Всё было взято с какой-то странной точки, и перспектива уплывала, пока она не поняла, что город закручен в тугую спираль, так что одновременно можно было разглядеть его весь. Центр с Августовской, домом Моды и скверами вдоль набережной. Заводской с ДК Ленина и стадионом. Минутку и Черноречье, Октябрьский и Микрорайон.

Весь избитый, израненный войной и еле дышащий город.

От Августовской остались одни завалы, смрадно дымили руины института, в некогда тенистых скверах торчали одни обгорелые пеньки, словно уродливый шрам, тянулись вверх остатки проспекта Ленина. И всё было затянуто дымом. Хищный, нажравшийся человеческого мяса дым застилал всё, сворачивался в воронку.

А в центре воронки был оазис. Там сверкала бликами Сунжа, и тихо шумели под вечерним ветром раскидистые деревья. Там, совершенно невредимый, вставал из бездны годов тихий, немного заброшенный скверик. Скверик, протянувшийся когда-то от старого Ленинского моста до музыкального училища. Цвели осенние клумбы, под редкими фонарями роились ночные бабочки, приглашали присесть старинные изогнутые скамейки.

Но на скамейках не было никого. Вообще в сквере не было ни души, ни единого человека. Ни на скамейках, ни на аллейке, ни возле клумб.

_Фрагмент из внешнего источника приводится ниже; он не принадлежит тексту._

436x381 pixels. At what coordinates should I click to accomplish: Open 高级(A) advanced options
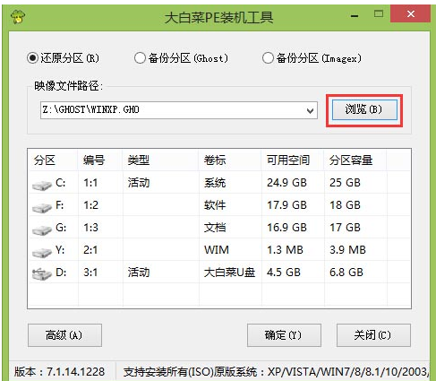coord(64,335)
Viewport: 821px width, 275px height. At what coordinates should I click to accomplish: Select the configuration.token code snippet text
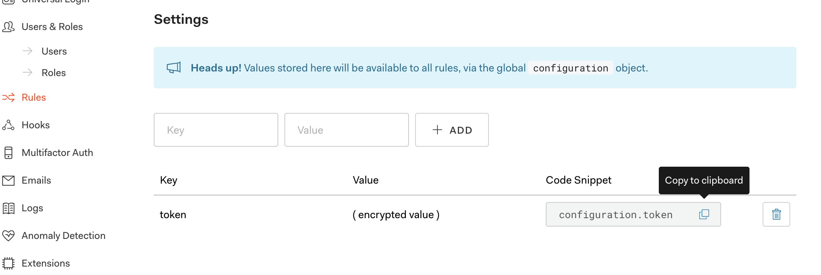point(616,215)
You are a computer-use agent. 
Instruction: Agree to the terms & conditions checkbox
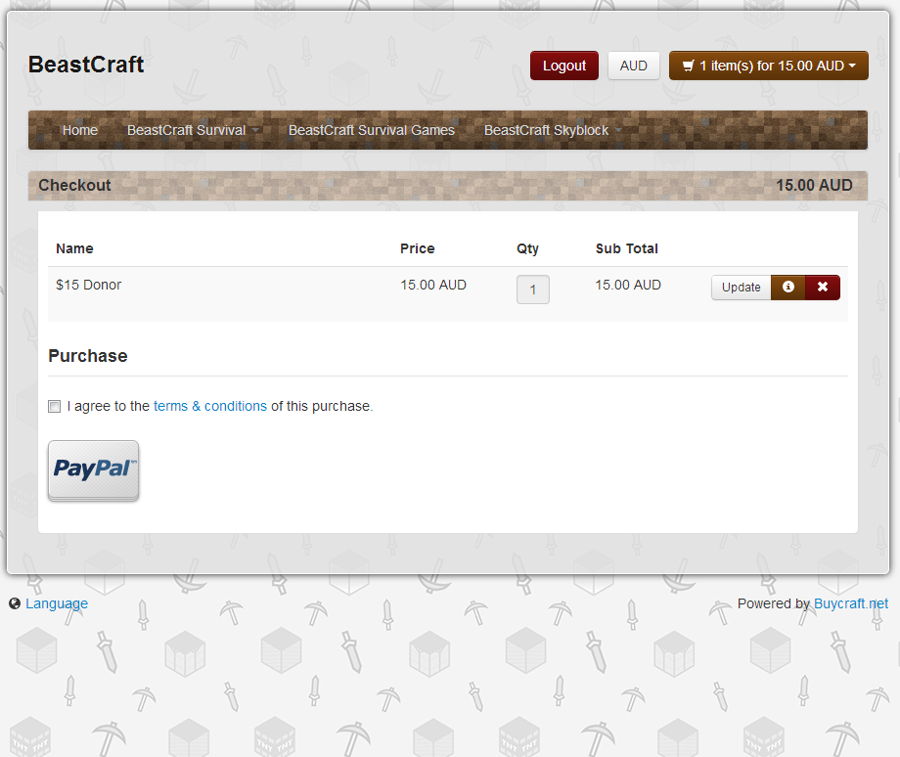click(55, 406)
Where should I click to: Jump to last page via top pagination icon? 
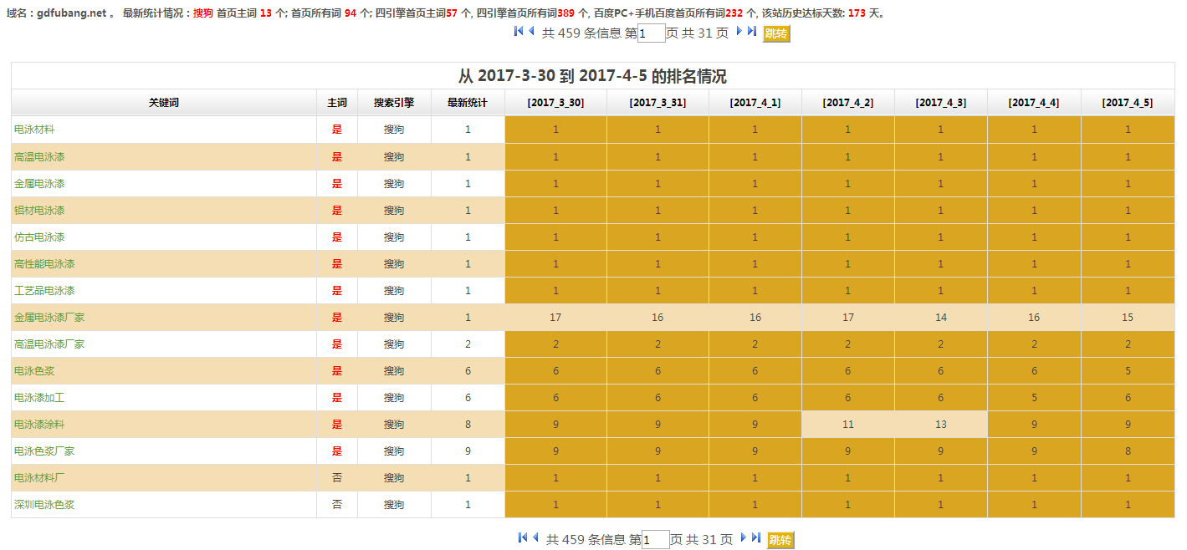[752, 32]
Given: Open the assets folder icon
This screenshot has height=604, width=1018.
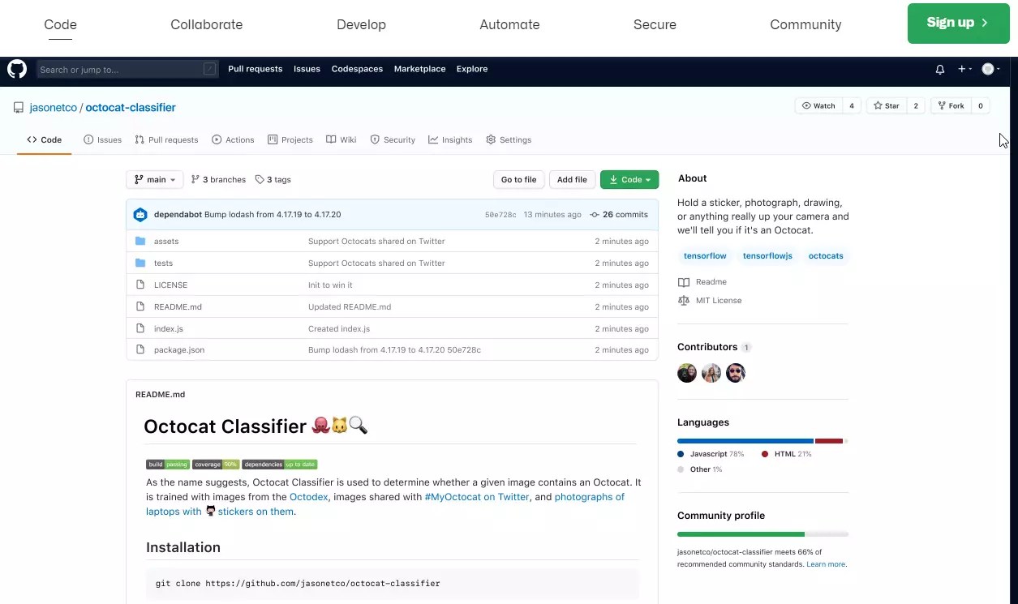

И только около чугунной ограды набережной тускло-лиловый неоновый свет фонаря освещал четырех. Четырёх мальчишек лет двенадцати. Они не сидели на лавочке, не гуляли и даже не стояли, прислонившись к ограде.

Они лежали на асфальте. Трое, с почти одинаковыми русыми волосами, лежали рядом, вытянув вдоль тел худые мальчишеские руки. На груди каждого, там, где должно было быть сердце, зияли рваные раны. Вокруг ран запеклась чёрная кровь, а изнутри каждой, словно из земли, тянулся к небу росток с легко узнаваемыми вытянутыми листьями. Чуть дальше, за оградой, стояло громадное дерево с точно такими же листьями — листьями айланта высочайшего. Ростки тянулись к айланту, а он их словно не замечал. Он смотрел на четвертого мальчишку.

Тот лежал чуть подальше, в стороне. Почти такой же, как и остальные, только волосы не русые, а почти чёрные, и лицо, как сказали бы сейчас, не славянское. На груди его была точно такая же рана, но кровь ещё не запеклась, и из раны не тянулся росток. Мальчишка схватился одной рукой за грудь и удивлённо скосил глаза: словно бы не понимая, почему так. Почему из него, в отличие от друзей, не растёт новый айлант? Странно! Странно, непонятно и обидно. Спросить бы у друзей, почему так? Почему?

Но друзья бы не ответили: они смотрели вверх, в небо. В глазах навсегда застыли надежда, восторг и уверенность, что будущее должно быть прекрасно, и весь мир принадлежит им.

В небе, там, где ветер развеял дым, призрачным миражом маячил недосягаемый фантастический город, а сверху миллиардами манящих огней светили равнодушные звёзды.

— Ну как? — спросил Павел.

Анна молчала, не сводя с картины распахнутых во всю ширь глаз.

— Аня… — позвал Павел и тронул её за плечо. — Анечка!

— Боже! — отрешенно прошептала Анна.

Павел привлёк её к себе, и Анна тут же прижалась, закрыла глаза.

— Ну что ты? — зашептал он, гладя ей волосы. — Что ты? Перестань!

Нагнулся и стал осторожно целовать шею, щёки, глаза. Целовать, пока лицо не покинула тревога, пока не пробежала по губам улыбка.

— Хочешь я её выброшу?

— Нет! — Анна выпрямилась, обожгла его сияющей, словно грозненское небо, синевой и снова прижалась к груди. — И не думай! Страшно, конечно, но и…. Она как живая. Она затягивает, кажется, что всё лучшее прошло, и ничего уже не изменить. И этот мираж. Как будто что-то сделано не так, где-то мы все ошиблись, и вместо того, о чём мечтали… Павлик, это ведь не про нас? Не про нас с тобой?

— Нет, милая. Конечно не про нас! Как ты могла подумать?

— Не про нас?

— Нет! — уверенно повторил Павел, взял её лицо в ладони и прижался к губам.

— Ой! — вырвалась Анна, провела ладонью ему по щеке. — Колючий! А я знала, что у тебя выйдет!

— Не выдумывай.

— Ещё чего! — она выскользнула и через минуту вернулась в комнату с бутылкой шампанского. — Вот! Ещё позавчера купила.

— Откуда? Я же ещё и сам не знал.

— От верблюда! Я всегда в тебя верю. И верила, — улыбнулась, звонко поцеловала его в губы и снова провела по небритой щеке. — Давай, быстрей!

— Как? — сделав дурашливые глаза, закричал Павел. — Днём? Вы уверены, мадам?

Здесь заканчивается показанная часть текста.